A história

Operação Chumbo-fundido


A "Operação Chumbo Fundido" é uma grande operação militar das Forças de Defesa de Israel, realizada na Faixa de Gaza, partir do dia 27 de dezembro de 2008. Em, o mundo árabe utiliza o termo Massacre de Gaza para descrever os acontecimentos.

Esta operação iniciou-se exatamente dois dias depois do Natal e foi acompanhada de por uma campanha internacional de Relações Públicas, cuidadosamente planejada, sob os aconselhamentos do ministro dos Estrangeiros de Israel.

Os principais objetivos não são os alvos militares do Hamas. A operação "Chumbo Fundido" pretende, deliberadamente, provocar baixas civis.

Trata-se de um "desastre humanitário planejado" em Gaza.

O objetivo a mais longo prazo deste plano, conforme formulado pelos políticos israelenses é a expulsão dos palestinos das terras palestinas:
"Aterrorizar a população civil, garantindo a destruição máxima de propriedades e recursos culturais… A vida diária dos palestinos tem que se tornar insuportável: Têm que ser encerrados nas cidades e aldeias, impedidos de exercer a sua vida econômica normal, afastados dos locais de trabalho, das escolas e dos hospitais. Isso encorajará a emigração e enfraquecerá a resistência a futuras expulsões" (Ur Shlonsky, citado por Ghali Hassan, Gaza: The World's Largest Prison Gaza: A Maior Prisão do Mundo, Global Research, 2005).

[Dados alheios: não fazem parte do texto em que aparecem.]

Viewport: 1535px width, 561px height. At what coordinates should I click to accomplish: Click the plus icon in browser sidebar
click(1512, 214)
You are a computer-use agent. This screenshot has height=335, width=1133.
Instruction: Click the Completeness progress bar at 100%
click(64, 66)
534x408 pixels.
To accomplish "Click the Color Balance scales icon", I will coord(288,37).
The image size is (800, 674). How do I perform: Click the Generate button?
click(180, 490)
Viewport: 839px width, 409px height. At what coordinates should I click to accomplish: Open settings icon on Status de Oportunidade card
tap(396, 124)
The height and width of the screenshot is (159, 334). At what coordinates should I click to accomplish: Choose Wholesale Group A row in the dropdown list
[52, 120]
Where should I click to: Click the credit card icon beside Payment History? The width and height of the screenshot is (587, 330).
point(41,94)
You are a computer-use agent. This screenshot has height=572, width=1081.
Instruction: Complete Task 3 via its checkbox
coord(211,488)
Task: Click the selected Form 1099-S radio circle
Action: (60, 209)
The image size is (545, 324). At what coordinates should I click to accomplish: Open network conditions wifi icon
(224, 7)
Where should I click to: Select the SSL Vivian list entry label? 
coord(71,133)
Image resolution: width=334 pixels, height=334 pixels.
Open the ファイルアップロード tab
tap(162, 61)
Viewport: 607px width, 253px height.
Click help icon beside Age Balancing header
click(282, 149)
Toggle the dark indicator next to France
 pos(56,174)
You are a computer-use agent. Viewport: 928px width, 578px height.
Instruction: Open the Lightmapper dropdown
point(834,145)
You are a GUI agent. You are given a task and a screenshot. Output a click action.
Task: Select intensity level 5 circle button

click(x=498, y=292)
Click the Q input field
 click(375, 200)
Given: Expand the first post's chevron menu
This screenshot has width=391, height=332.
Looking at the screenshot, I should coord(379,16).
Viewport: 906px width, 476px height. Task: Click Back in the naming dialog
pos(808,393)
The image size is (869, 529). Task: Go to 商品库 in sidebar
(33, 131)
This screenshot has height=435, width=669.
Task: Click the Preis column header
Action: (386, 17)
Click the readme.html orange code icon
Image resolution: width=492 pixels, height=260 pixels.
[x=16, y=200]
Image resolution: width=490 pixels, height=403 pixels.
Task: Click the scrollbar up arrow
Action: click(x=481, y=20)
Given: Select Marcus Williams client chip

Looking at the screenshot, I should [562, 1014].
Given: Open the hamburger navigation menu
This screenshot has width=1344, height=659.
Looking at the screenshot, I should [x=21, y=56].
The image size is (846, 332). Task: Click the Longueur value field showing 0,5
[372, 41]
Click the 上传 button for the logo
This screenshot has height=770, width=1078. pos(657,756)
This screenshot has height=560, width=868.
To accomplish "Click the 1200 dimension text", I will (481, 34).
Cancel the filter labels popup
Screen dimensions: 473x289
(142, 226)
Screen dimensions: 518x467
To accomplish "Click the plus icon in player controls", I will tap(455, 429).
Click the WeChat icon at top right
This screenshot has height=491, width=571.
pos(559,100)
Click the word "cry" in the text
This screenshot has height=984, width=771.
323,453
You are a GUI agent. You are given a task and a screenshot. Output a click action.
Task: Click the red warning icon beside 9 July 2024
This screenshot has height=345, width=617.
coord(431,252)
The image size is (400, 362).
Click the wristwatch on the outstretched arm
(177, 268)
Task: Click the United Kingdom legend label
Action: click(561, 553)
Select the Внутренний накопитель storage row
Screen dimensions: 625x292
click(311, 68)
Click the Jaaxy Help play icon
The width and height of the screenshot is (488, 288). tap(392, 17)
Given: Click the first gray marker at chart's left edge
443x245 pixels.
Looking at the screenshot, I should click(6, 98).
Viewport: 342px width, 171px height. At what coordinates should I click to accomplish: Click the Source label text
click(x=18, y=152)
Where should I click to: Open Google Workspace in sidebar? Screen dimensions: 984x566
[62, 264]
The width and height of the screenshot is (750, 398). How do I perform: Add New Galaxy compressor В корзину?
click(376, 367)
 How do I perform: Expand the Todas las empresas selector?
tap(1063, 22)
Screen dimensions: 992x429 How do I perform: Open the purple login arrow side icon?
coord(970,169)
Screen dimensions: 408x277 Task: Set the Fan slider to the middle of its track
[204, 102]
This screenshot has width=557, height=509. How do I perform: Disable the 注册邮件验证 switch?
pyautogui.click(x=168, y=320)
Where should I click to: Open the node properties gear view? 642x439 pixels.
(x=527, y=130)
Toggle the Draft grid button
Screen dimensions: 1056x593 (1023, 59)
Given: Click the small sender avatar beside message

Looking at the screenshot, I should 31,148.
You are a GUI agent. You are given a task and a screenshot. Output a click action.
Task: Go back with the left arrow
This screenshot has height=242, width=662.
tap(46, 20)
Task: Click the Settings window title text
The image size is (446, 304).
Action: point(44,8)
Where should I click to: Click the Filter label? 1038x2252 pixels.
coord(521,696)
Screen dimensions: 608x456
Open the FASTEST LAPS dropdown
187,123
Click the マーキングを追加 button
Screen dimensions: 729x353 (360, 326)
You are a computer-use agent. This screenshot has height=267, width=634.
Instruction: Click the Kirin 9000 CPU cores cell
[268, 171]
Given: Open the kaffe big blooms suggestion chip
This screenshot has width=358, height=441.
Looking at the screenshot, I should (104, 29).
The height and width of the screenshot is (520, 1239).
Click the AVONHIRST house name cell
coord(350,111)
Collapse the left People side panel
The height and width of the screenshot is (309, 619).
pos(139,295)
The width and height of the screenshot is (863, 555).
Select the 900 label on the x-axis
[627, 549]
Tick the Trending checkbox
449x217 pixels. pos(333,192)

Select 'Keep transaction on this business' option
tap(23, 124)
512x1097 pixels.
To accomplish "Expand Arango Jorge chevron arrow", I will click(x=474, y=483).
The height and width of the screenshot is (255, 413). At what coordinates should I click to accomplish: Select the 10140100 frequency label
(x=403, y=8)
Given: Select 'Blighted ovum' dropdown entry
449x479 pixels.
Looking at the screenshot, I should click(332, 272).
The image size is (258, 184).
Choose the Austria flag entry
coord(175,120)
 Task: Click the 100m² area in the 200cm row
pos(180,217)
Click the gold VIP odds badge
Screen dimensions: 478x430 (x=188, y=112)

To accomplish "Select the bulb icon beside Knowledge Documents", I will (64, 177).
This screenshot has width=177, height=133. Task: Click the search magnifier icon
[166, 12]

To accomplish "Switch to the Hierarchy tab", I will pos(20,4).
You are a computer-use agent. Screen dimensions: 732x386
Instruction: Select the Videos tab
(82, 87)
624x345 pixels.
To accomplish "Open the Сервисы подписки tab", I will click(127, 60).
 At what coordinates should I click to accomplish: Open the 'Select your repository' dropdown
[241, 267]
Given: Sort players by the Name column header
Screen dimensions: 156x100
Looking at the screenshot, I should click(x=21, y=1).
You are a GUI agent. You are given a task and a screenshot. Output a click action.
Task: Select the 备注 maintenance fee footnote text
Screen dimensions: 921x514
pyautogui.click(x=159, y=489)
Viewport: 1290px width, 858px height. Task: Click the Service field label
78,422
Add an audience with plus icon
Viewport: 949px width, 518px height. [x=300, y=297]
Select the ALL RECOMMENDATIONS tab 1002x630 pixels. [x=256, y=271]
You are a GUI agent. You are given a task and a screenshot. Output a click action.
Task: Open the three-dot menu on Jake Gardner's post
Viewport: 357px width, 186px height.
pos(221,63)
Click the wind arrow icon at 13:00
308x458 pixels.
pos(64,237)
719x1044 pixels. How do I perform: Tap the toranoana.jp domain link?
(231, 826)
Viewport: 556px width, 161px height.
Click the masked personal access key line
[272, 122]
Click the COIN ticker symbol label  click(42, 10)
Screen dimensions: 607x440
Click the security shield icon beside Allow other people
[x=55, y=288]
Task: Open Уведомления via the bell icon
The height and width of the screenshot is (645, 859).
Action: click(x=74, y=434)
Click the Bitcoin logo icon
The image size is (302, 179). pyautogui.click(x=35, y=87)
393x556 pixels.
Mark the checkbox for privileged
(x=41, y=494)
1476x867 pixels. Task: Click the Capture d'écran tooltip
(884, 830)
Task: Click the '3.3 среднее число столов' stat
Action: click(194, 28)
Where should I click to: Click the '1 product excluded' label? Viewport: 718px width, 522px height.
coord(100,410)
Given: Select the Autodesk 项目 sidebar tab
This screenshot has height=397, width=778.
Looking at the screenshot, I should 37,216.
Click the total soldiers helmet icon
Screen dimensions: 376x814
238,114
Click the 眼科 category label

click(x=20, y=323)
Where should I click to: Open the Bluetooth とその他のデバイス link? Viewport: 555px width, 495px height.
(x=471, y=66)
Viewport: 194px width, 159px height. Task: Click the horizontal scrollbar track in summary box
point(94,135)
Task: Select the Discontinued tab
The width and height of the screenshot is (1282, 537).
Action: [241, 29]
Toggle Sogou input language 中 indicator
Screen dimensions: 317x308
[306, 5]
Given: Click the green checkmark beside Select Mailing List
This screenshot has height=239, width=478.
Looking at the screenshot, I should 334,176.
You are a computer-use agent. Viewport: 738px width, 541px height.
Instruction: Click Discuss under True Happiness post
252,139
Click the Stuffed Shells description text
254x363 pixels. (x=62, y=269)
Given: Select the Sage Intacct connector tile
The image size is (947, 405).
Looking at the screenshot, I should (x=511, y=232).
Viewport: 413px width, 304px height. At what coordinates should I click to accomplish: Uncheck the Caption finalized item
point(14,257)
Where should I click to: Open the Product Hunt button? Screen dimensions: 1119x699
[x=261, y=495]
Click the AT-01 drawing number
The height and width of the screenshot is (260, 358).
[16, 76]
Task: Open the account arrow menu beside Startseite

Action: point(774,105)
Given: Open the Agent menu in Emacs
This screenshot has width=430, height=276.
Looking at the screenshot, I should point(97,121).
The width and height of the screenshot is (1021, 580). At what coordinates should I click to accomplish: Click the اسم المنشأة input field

A ação militar israelense teve início dias após o fim de um acordo de cessar-fogo, que vigorou por seis meses, firmado entre o governo de Israel e representantes do Hamas, partido majoritário no Conselho Legislativo da Palestina e que controla a Faixa de Gaza. Como Israel não suspendeu o bloqueio à Faixa de Gaza e não cessou os ataques ao território palestino, militantes do Hamas anunciaram o encerramento oficial da trégua de hostilidades com Israel e passaram a lançar foguetes e morteiros em direção ao sul do território israelense. Dias depois do anúncio que resultou no fim da trégua, o grupo palestino ofereceu uma proposta para renová-la. Em 27 de dezembro de 2008, as Forças de Defesa de Israel iniciaram as operações militares, com o objetivo oficial de interromper os ataques de foguetes contra o território israelense.

Foi a ação militar mais intensa contra um território palestino desde a Guerra dos Seis Dias, em 1967. No primeiro dia da ofensiva militar, a força aérea israelense lançou mais de cem bombas em um intervalo de quatro minutos, incluindo bases, escritórios e campos de treinamento do Hamas nas principais cidades da Faixa de Gaza, entre as quais Cidade de Gaza, Beit Hanoun, Khan Younis e Rafah. Também foram alvos de ataques a infraestrutura civil, incluindo casas, escolas e mesquitas; Israel disse que destes locais são disparados muitos dos foguetes palestinos ou servem para esconder munição, e portanto não seria alvos civis.

Na noite do dia 3 de janeiro, começou a ofensiva por terra, com tropas e tanques israelenses entrando no território palestino.

No dia 17 de janeiro, o primeiro-ministro israelense Ehud Olmert anunciou uma trégua unilateral a partir da madrugada do dia seguinte. O movimento Hamas também anunciou um cessar-fogo imediato na Faixa de Gaza de seus militantes e grupos aliados. O representante do grupo, Ayman Taha, afirmou que a trégua valeria por uma semana para que os israelenses possam retirar suas tropas da região. O Exército de Israel declarou que retiraria suas tropas da Faixa de Gaza até a posse de Barack Obama na presidência dos Estados Unidos da América, no dia 20 de janeiro.

A questão mais intensa é se Israel, em conivência com Washington, pretende desencadear uma guerra mais alargada. Poderá ocorrer uma expulsão em massa em qualquer fase posterior da invasão terrestre, se os israelenses vierem a abrir as fronteiras de Gaza para permitir o êxodo da população. A expulsão foi referida por Ariel Sharon como "uma solução ao estilo de 1948". Para Sharon, "é apenas necessário encontrar outro estado para os palestinos. - 'A Jordânia é a Palestina' - foi a frase que Sharon criou". (Tanya Reinhart, op. cit.).